* **Stated task 1**
List every number of units that the article about Greystar gives, with the figure as the article states it.

* **Article**

(begin)

Forecasts suggest that 4.5 million people nationally will join the renter pool over the next five years, while another three million potential renters still live with family or friends.
Greystar—a full service real estate company with acquisition and property management arms—has a development pipeline of projects in 25 markets from coast to coast, including its “gateway” markets on the West Coast, Boston and Washington, D.C., where it often takes years to get entitlements, and the traditional commodity, or Sunbelt markets, where it is easier to bring supply online.
Over the past several years, Greystar has been one of the nation’s most prolific builders, starting 4,530 units in 2012 and 4,766 units in 2013.
As of October, the Charlotte-based company broke ground on around 3,747 units, with projects underway in Phoenix, Atlanta, Dallas and Houston; Pasadena, Calif.; Mclean, Va.; Washington, D.C.; Danbury, Conn., and Boca Raton, Fla. Two more projects totaling around 600 units—one in Orlando and another in Dallas—are expected to start by year-end.
“We are tracking another 4,000 units this year,” said Greystar executive managing director of development Scott Wise, who heads Greystar’s development and construction management team centrally out of the company’s Houston office.
Greystar also has regional development offices in San Diego, Irvine and San Francisco, Calif., Dallas and Austin, Texas, Charleston, S.C., Atlanta, Ga., Fort Lauderdale, Fla., and Washington, D.C.
“We have a lot of additional offices in markets that development and construction personnel don’t live in on a day-to-day basis, but, with our property management platform, we have people there in the know—they know the operating expenses, the rents and what’s the right side of the intersection to be on because they’ve lived in the markets for a long, long time,” he said.
The big deal
Greystar’s merger with Riverstone Residential in July enhanced the company’s property management presence in a number of markets, providing additional support to its development and investment management teams.
“Any time you have 385,000 units in approximately 1,500 assets under management, it really helps you with your market knowledge and underwriting,” said Wise.
While Greystar has had success with conventional suburban and infill developments throughout the country, two of its new development sectors—senior and student housing—have been more challenging, with steeper learning curves.
Greystar Student Living manages 14 student-housing properties for clients at 12 universities around the nation. The company also recently acquired a student-housing portfolio in the U.K. totaling more than 8,000 units.
But breaking into student housing has proven more difficult than anticipated for the firm, however, taking Greystar’s development team two-and-a-half years to get its first student development out of the ground.

(end)

* **Dataset rows**
(begin)

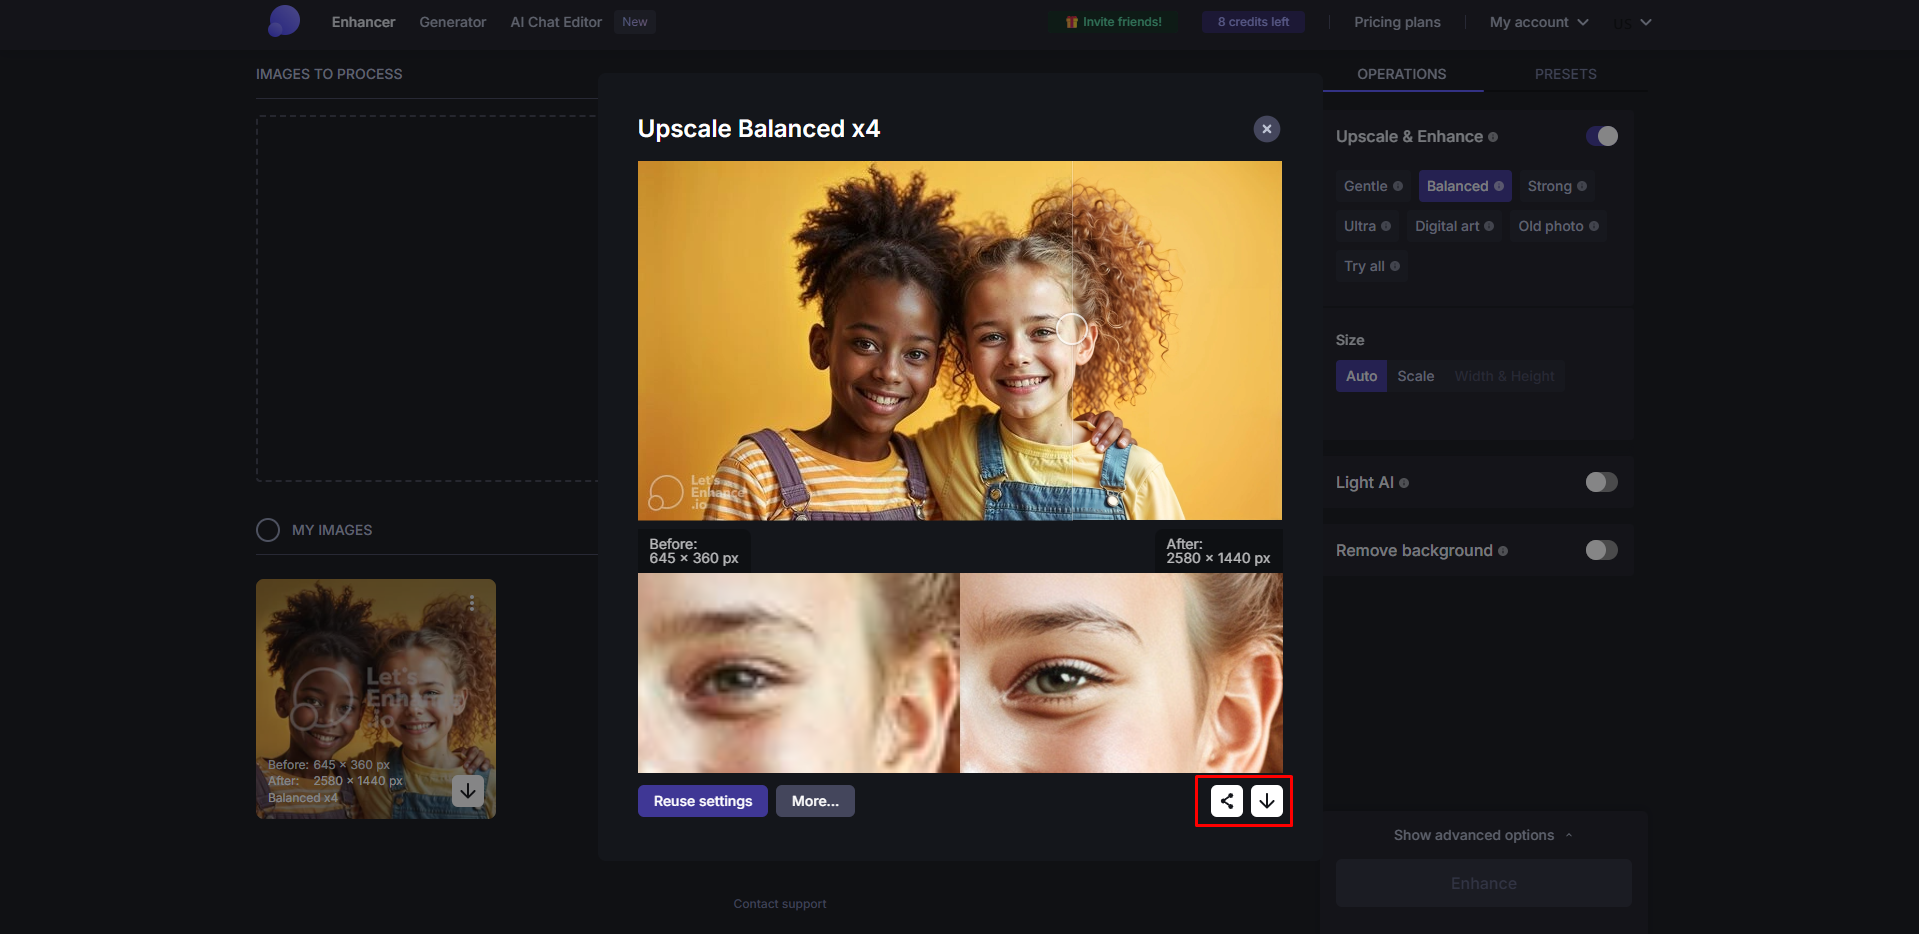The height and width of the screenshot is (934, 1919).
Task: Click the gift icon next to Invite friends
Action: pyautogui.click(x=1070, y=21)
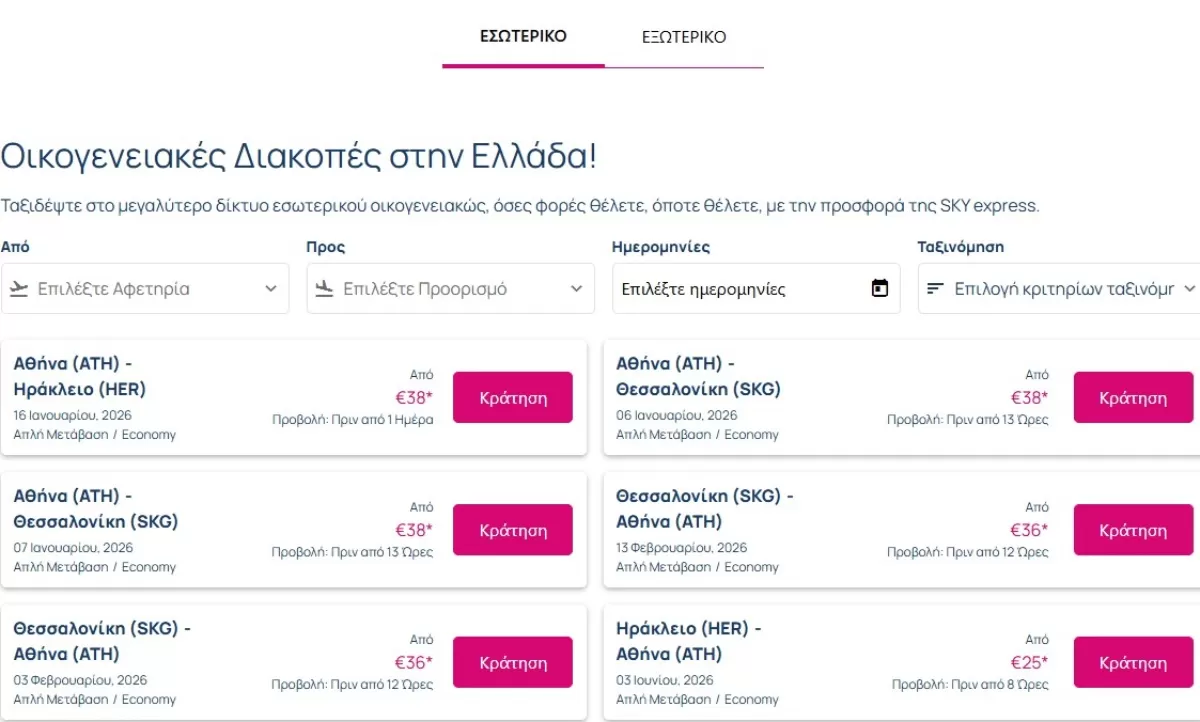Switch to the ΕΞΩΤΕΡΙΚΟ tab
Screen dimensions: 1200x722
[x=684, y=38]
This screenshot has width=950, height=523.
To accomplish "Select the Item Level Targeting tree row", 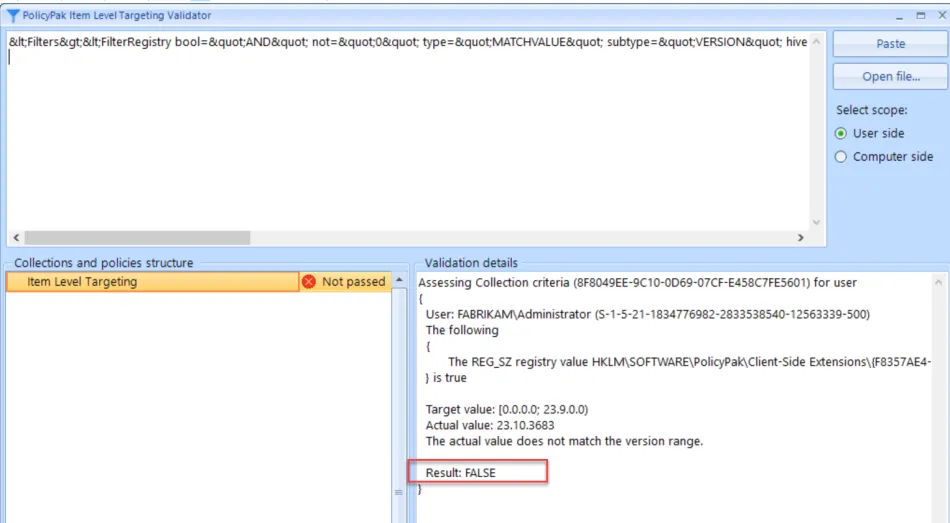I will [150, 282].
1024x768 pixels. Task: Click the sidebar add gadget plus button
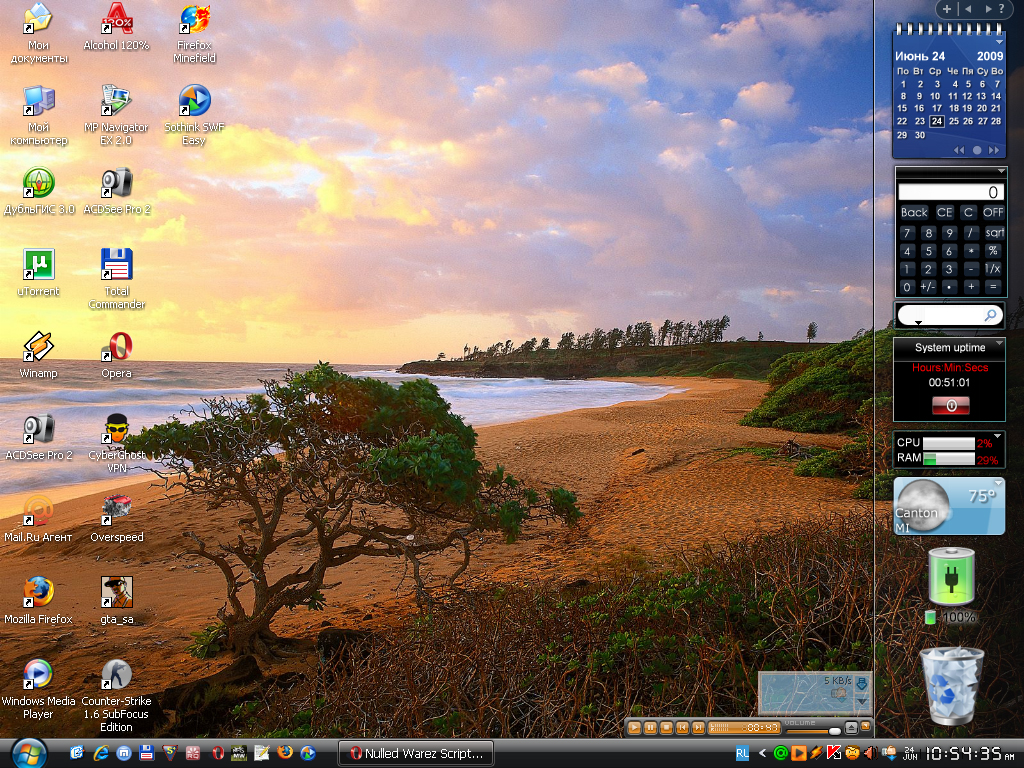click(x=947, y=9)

(end)
(begin)

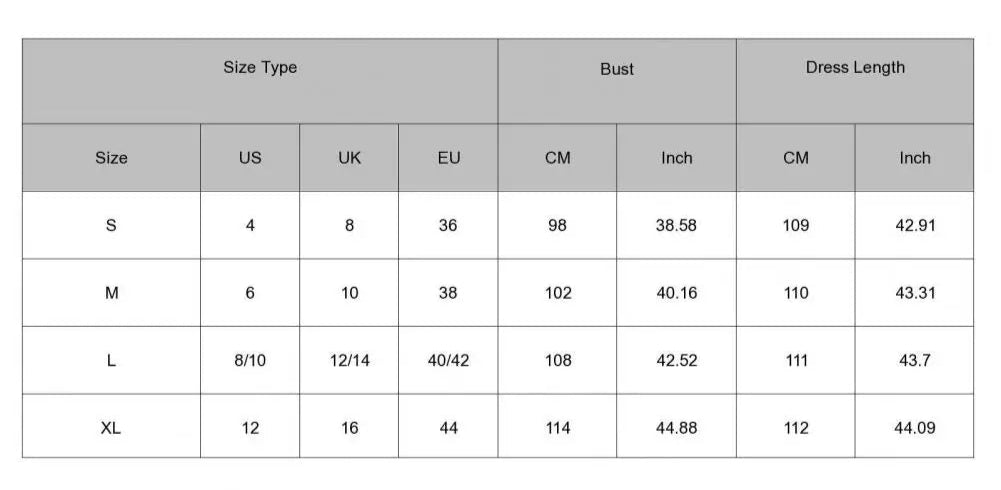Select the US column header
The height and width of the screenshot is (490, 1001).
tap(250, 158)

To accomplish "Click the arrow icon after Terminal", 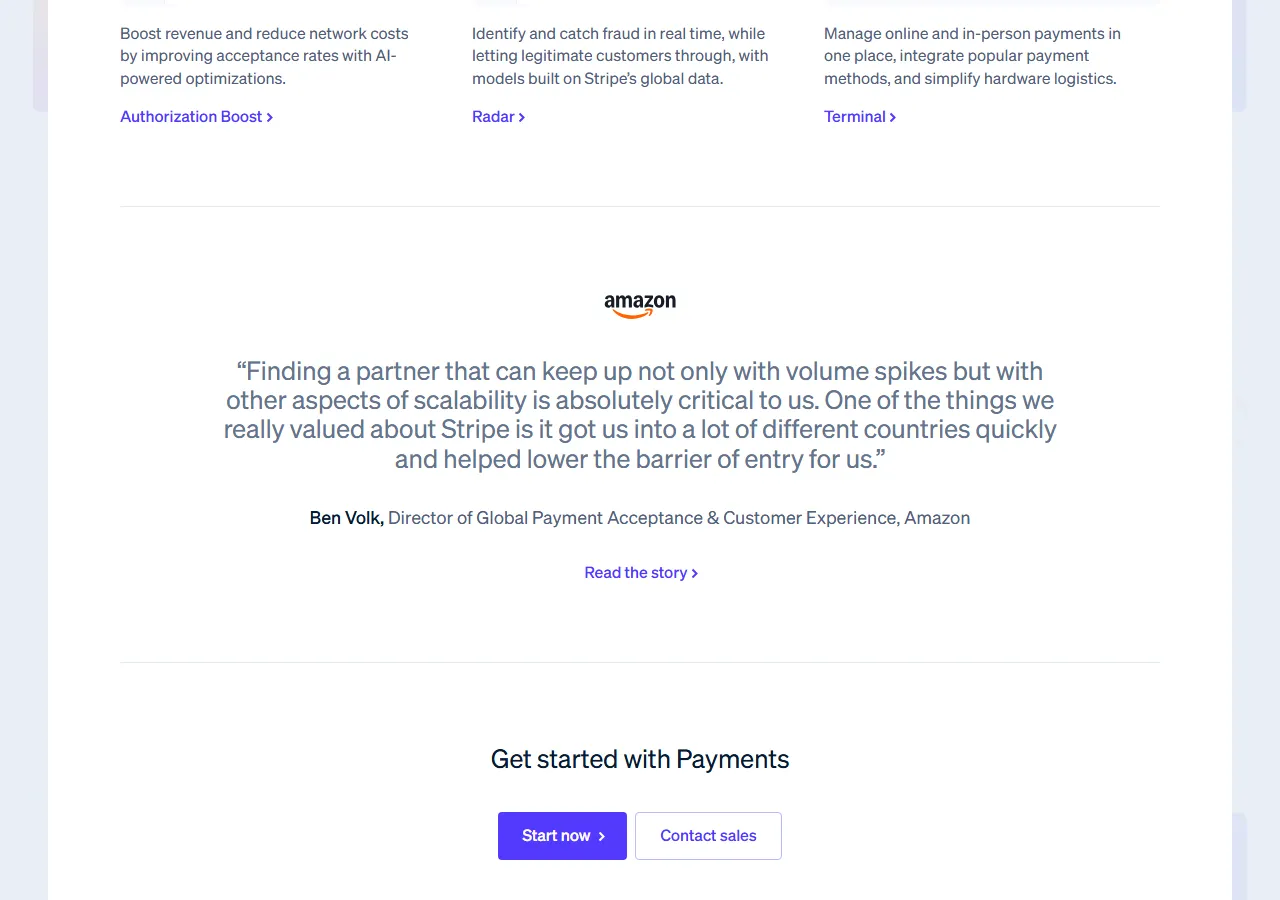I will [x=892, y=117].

(end)
(begin)

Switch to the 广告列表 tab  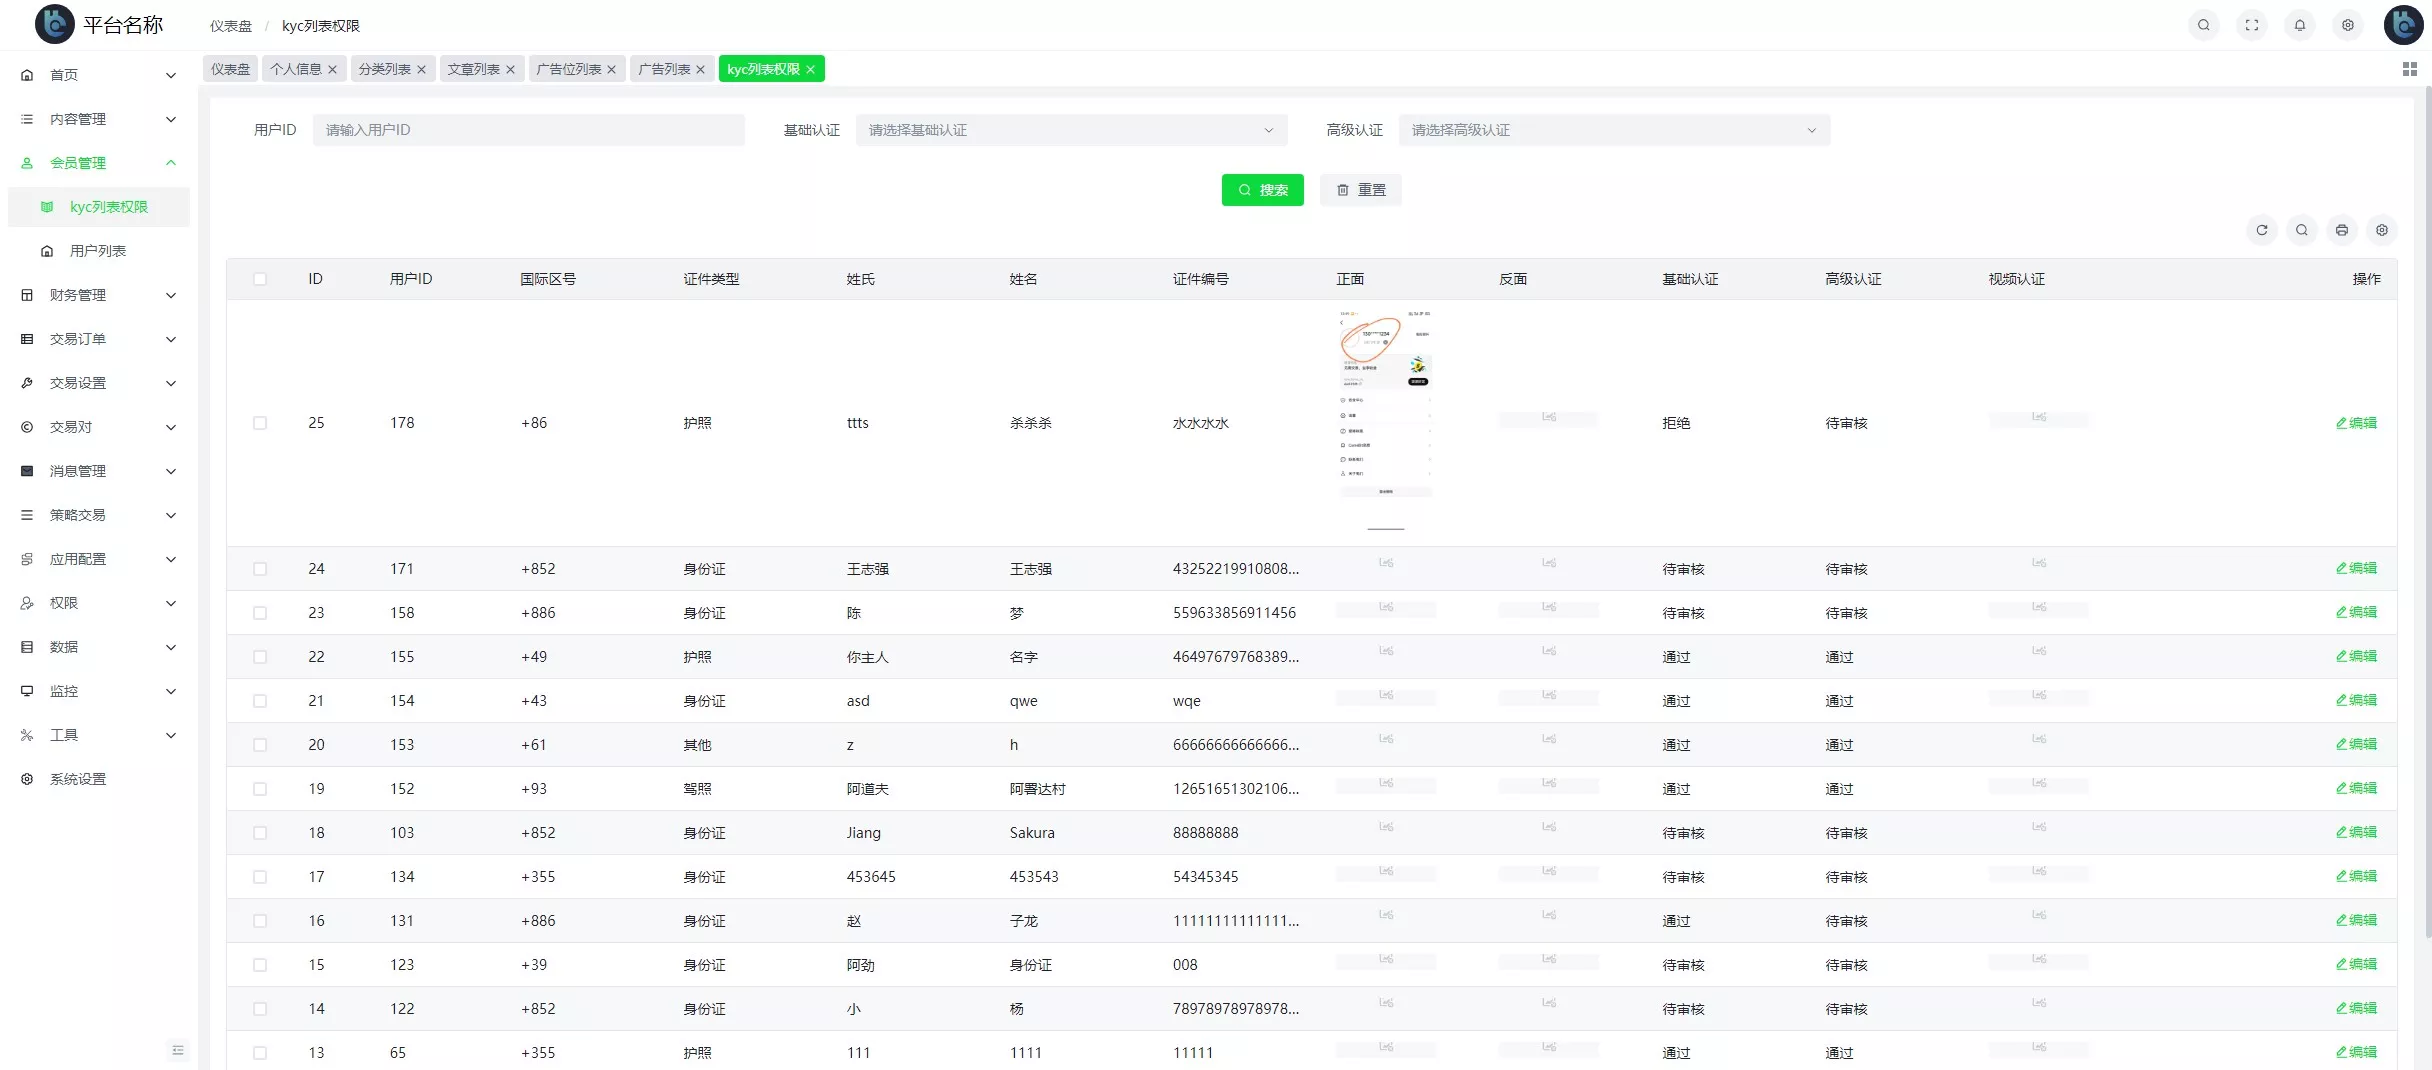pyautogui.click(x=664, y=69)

(end)

* **Stated task 2**
In the records, retype the lines starting at the one that contains "1024x768 pixels. Task: Click" and ending after the one that contains "click(x=947, y=9)". Leave the pictures out.

* **Exercise output 1**
4,530 units
4,766 units
around 3,747 units
around 600 units
4,000 units
385,000 units
more than 8,000 units

* **Exercise output 2**
1024x768 pixels. Task: Click the sidebar add gadget plus button
click(x=947, y=9)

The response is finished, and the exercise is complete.